How long he’s done it: He’s been with the company since the mid-1990s. His father, Pasquale Trozzolo, founded the company in 1989.

Old and new: The new headquarters for Trozzolo Communications Group and its health care division, Prairie Dog/TCG, is a brick building at 811 Wyandotte that boasts white painted tin ceilings, old columns and a dramatic wooden staircase. The original details of the 1899 structure, which is listed on the National Register of Historic Places, create a nice backdrop for vivid pops of hot pink, orange and lake-blue modern office furniture. But the four-story building hasn’t always looked so hot. Vacant for 20 years, it didn’t have running water, electricity or solid floors to walk on. Now $6.5 million later, tax credits included, the building is a stunner. “We wanted to invest in downtown KansasCity,” Trozzolo said. “What it’s meant before and what it’s becoming.”

Lunch = innovation: Eating at your desk is discouraged at Trozzolo. “When you sit down together to eat, that’s when ideas and collaboration happens,” Trozzolo said.
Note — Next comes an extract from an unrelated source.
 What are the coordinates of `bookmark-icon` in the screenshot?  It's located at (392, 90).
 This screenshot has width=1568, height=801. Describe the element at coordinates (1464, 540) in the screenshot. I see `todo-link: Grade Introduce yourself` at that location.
So the space is intended to be a comfortable but inspiring environment for the more than 40 employees. A long family-style table, designed by local craftsman David Polivka out of old-growth pine beams salvaged from the building, is the centerpiece of the room. A long Carrera marble island makes a stylish buffet and could be attractive for cooking demonstrations. The art is a 1973 Lola racecar, symbolizing competition.

In the family: The “Innovator Room” near the lobby is preceded by a large vintage ad that says “Happy Pan.” Trozzolo’s uncle Marion Trozzolo was the first person to apply Teflon to pans, inventing nonstick cookware. A real “Happy Pan” sits there, too, and is part of the Smithsonian. “It reminds us that if a young man can immigrate from Italy, learn a new language, start a business and change the way America cooks forever, anything is possible,” Angelo Trozzolo wrote in the blog he’s been keeping about the building, geewhiznicebuilding.wordpress.com.